Name | Description |
---|---|
config.py |
Configuration variables |
requirements.txt |
Required Python packages |
service.py |
Script for model deployment |
train_model.py |
Script for model training |
To reduce headaches with incompatible package versions across multiple projects, it is preferred to maintain separate environments. After creating and activating a conda environment, all required packages are available just for the environment.
-
Install Anaconda
-
Create conda environment:
conda create -y --name <env-name> python=3.7
-
Install the packages from the
requirements.txt
:conda install --force-reinstall -y -q --name <env-name> -c conda-forge --file requirements.txt
-
Activate the environment:
conda activate <env-name>
Summary of steps is following:
-
Data preparation
-
Vectorizer data
-
Classifier data
-
-
Training
-
Run
python train_model.py
-
-
Deployment
-
Run
python service.py
-
train_model.py
expects two CSV files. The first for the vectorizer training and the second for the classifier training.
SQL Query to fetch the data:
SELECT q.text AS question, mp.id AS spec_id FROM question q JOIN medical_problem mp ON q.medical_problem_id = mp.id;
Place the datasets in the root folder with proper names as described in config.py
:
-
VOCABULARY_DATA_PATH = 'data_vectorizer.csv'
-
CLASSIFIER_DATA_PATH = 'data_classifier.csv'
For the vectorizer training, provide as much data as possible. For the classifier training, you can provide less, but cleaner data (double check that spec. id’s are correctly assigned) for better accuracy.
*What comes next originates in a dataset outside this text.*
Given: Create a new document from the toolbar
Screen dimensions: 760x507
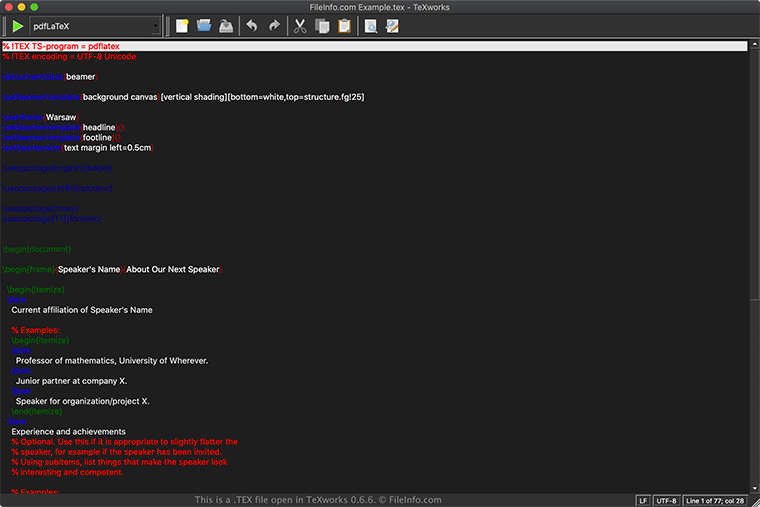Looking at the screenshot, I should tap(182, 26).
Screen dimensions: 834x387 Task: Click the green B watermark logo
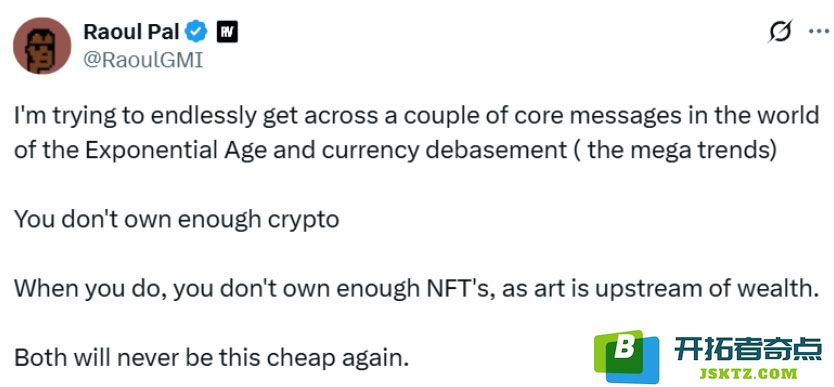pos(619,350)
Keep in mind, that reducing the data, can worsen the final accuracy.
Expected CSV format:
Name | Type | Description |
---|---|---|
question |
string |
Question asked by the client |
spec_id |
number |
Specialization ID |
To train the model, run python train_model.py
.
Training script expects these configuration variables:
Name | Type | Description | Example |
---|---|---|---|
PICKLE_VECTORIZER_NAME |
string |
Vectorizer file name |
|
PICKLE_CLASSIFIER_NAME |
string |
Classifier file name |
|
VOCABULARY_DATA_PATH |
string |
Vectorizer data file name |
|
CLASSIFIER_DATA_PATH |
string |
Classifier data file name |
|
RANDOM_STATE |
number |
Random number to ensure consistent training results |
|
MAPPING |
dictionary |
Mapping of the specialization IDs |
|
-
Classifier model stored in
CLASSIFIER_DATA_PATH
-
Vectorizer model stored in
VOCABULARY_DATA_PATH
If you want to add additional specialization, simply add the key-value pair into the dictionary.
Key represents the source specialization and value represents the target specialization
(e.g. to map from id 11 to id 4, just add the pair as: { 11: 4 }
)
There are two rules to follow:
-
Target ID 0 is reserved for the default/unmapped classes
-
Target IDs must create a sequence of 1 to N (There can be no skipped numbers from 1 to N).
To deploy the model, run python service.py
. This script will deploy the model as a service using the
Flask micro web framework and the Waitress WSGI server.
Host, port, API version and prefix can be configured in the config.py
.
URL |
/api/v1/predictions/specialization |
---|---|
query param |
question: string |
Method |
GET |
Response |
200 OK - returns number // ID of predicted specialization 500 Internal Server Error |
Example |
Request: http://localhost:5000/api/v1/predictions/specialization?question='Trápí mě zubní kaz' Response: 4 |
Copyright (c) 2021 Adam Jankovec
Permission is hereby granted, free of charge, to any person obtaining a copy of this software and associated documentation files (the "Software"), to deal in the Software without restriction, including without limitation the rights to use, copy, modify, merge, publish, distribute, sublicense, and/or sell copies of the Software, and to permit persons to whom the Software is furnished to do so, subject to the following conditions:
The above copyright notice and this permission notice shall be included in all copies or substantial portions of the Software.
THE SOFTWARE IS PROVIDED "AS IS", WITHOUT WARRANTY OF ANY KIND, EXPRESS OR IMPLIED, INCLUDING BUT NOT LIMITED TO THE WARRANTIES OF MERCHANTABILITY, FITNESS FOR A PARTICULAR PURPOSE AND NONINFRINGEMENT. IN NO EVENT SHALL THE AUTHORS OR COPYRIGHT HOLDERS BE LIABLE FOR ANY CLAIM, DAMAGES OR OTHER LIABILITY, WHETHER IN AN ACTION OF CONTRACT, TORT OR OTHERWISE, ARISING FROM, OUT OF OR IN CONNECTION WITH THE SOFTWARE OR THE USE OR OTHER DEALINGS IN THE SOFTWARE.